OSM shows what is important to local volunteers. Closed, commercial and centralized maps show what is important to product managers and the business plan.
So what is the obvious difference between a closed and commercial and a public representation of the market square in my hood? OpenStreetMap shows the public bookshelf, the public banks, the farmers’ market, the bicycle stands and the recycling box. Google Maps does not show any of these.
The reason for this could be: Public bookshelves and benches do not matter as much for advertising and for product managers as they do for people who live near this square and map it in their free time.
This is an essential difference between the open, non-commercial OpenStreetMap model and closed and commercial mapmakers: design options and the freedom to innovate. OpenStreetMap show’s what is important to local volunteers and you can choose which of all that raw information you integrate with your version of OSM. Closed digital representations of public places show what is important to the company that controls the raw data on which the visualized map is based.
The point is: Digital models of public space should be public, too.
The second major difference between open and closed maps is the freedom for further use. Using data from OpenStreetMap everyone can develop navigation applications, infographics or visualizations of historical data based on very open licenses. Some examples:
- the base map of CartoDB uses OSM data (commercial service, free software)
- the data visualizer Umap is based on OSM data (free service, free software)
- Foursquare uses OpenStreetMap data (commercial service)
- the navigation application Telenav Scout is based on OSM data (commercial service)
The diversity of these applications and services based on OSM reminds of the diversity on my market square. Using the physical, public infrastructure everyone can try something new, individuals, clubs, companies, the city. The OpenStreetMappers are as free to be creative as people are in the public. This is different from commercial and closed map providers.

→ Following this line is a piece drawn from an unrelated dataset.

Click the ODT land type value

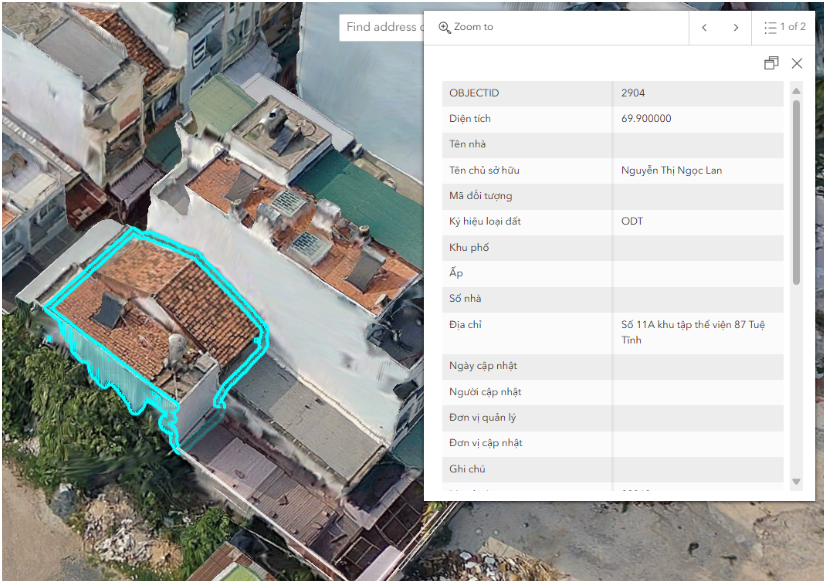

That is why for me the use and promotion OSM is important (apart from the practical advantages): It helps to keep digital models of public space free and public.
Free volunteers fill information silos – or the commons
Now a higher abstraction level: I think the creation of digital maps and models of our physical world is a good example for a strong trend in the development of the entire net. Of course, users can complement and enhance almost any closed mapping application. Insert the opening times (Google Maps)! Correct maps (TomTom Mapshare)! Rate restaurants! Deliver real-time data about traffic jams (apps like Waze depend on the participation of users)!

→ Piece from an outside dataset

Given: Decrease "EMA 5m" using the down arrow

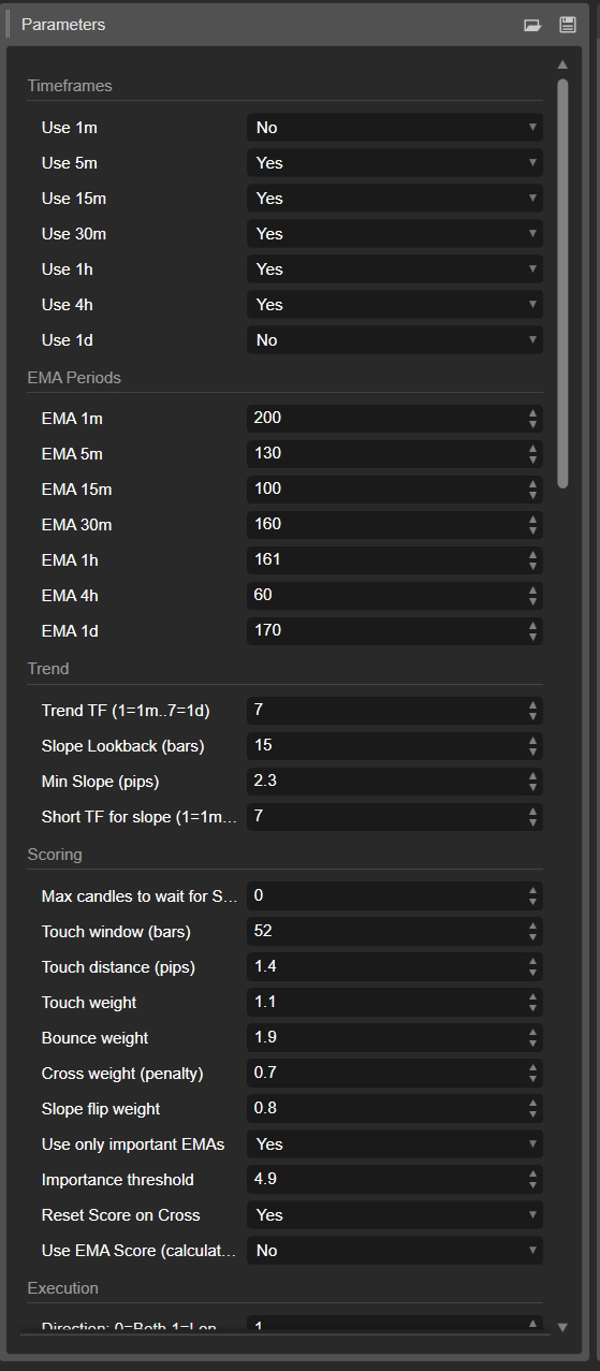Looking at the screenshot, I should click(x=533, y=458).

But in these models the operators of the closed platform decide who can use, reuse, enhance and innovate based on the contributions of volunteers. That is the essential difference to the open and free model as seen in OpenStreetMap. The model of contribution to closed platforms drives many of the UGC-platforms mentioned in the “Internet Trends Report 2015” by investment company Kleiner Perkins Caufield & Byers. It states:
“Reimagining Content: It’s increasingly user-generated / curated & Surprising.” And: “Imagine that users Generating Their content are recreating Their internet.”
Of course KPCB mentions closed platforms such as Pinterest, snapchat, Twitch, Wattpad. They are based on the same commitment as a lively public space, but they only provide or simulate certain aspects of a public space. Like a shopping mall. The alternatives are commons like OSM.
What you can do now
Take the second sentence in KPCB presentation seriously and change the internet. It’s very simple and there is an app for that: Install the outstanding OSM Editor Go Map on you iOS device and improve the largest public digital model of our physical world. Here are alternatives for Android, for PC and here is an introduction to getting involved. Add opening times! Map markets and public bookshelves! Update information on shops! Do it! Your smartphone is a perfect tool for this, it takes seconds, is fun and makes the world a better place. In the image below you see a recycling bin I mapped. That took about five seconds.